Revista TriploV de Artes, Religiões & Ciências . ns . #57. março-abril 2016 . índice



João Pereira de Matos (Lisboa, 1973). Publicou A Machina Circunspecular, Fumar Mata (ilustração, Requiem par'Imortais, Ônfalo, Ciência Vaga, Cancioneiro d'Érebo, Scherzi, Visões do Vazio em um Livro Autógrafo e Ossa et Cineres, todos pela Editora Apenas Livros.

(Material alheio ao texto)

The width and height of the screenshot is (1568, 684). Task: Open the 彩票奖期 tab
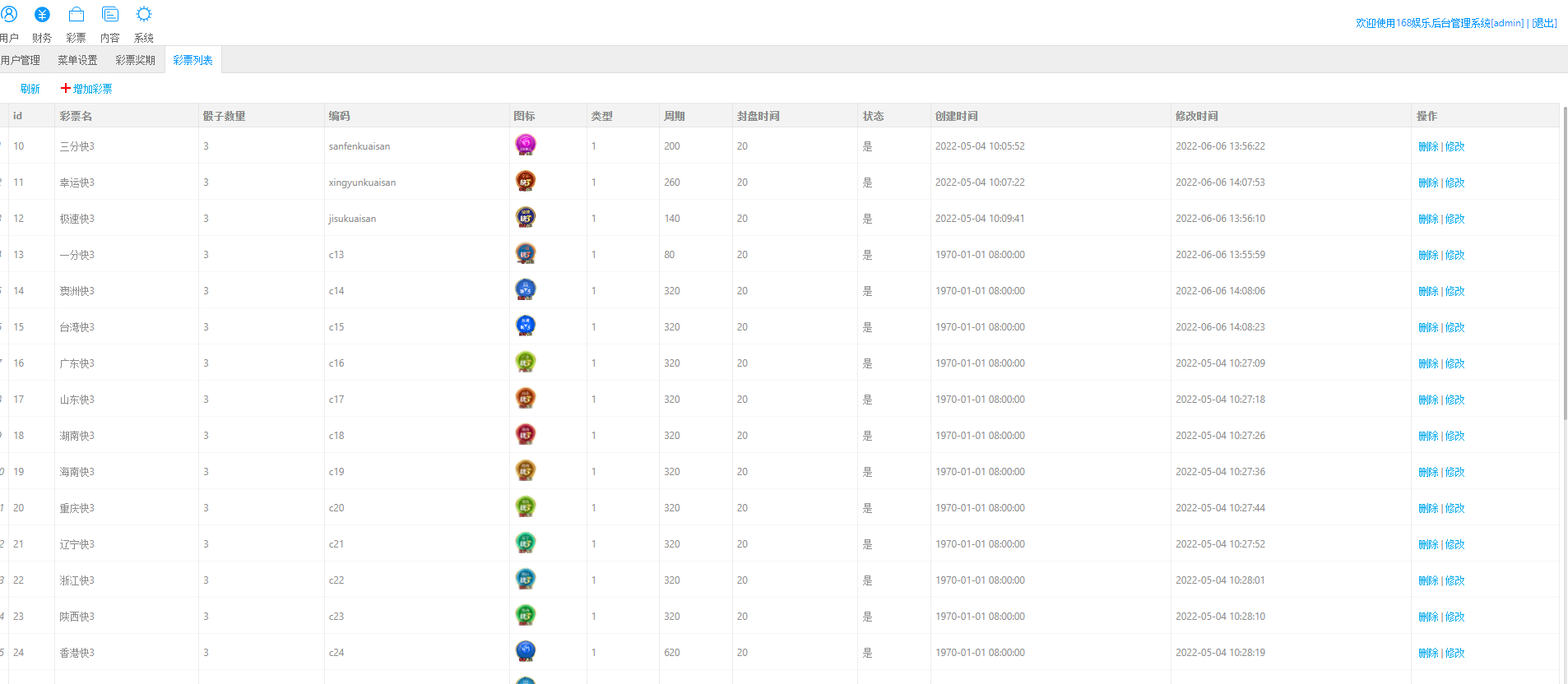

Colaborou em vários números das revistas Seara Nova, Big Ode, Callema, Minguante, Piolho, Nova Águia, Côdeas e na Revista Cultura.

JOÃO PEREIRA DE MATOS


Meu caro Bóris


 

Meu Caro Bóris

 

Ter a esperança da sã-rotina em sustento de porvir; e, também por isso, um rosto, uma identidade; talvez que s'estanque tant'errância; excidir a não-adveniência do tempo, este flutuar-parado em rio de coisa-nenhuma só para depois se precipitar incontrolado e onde não encontra leito: transborda, levando-me inerte na enxurrada.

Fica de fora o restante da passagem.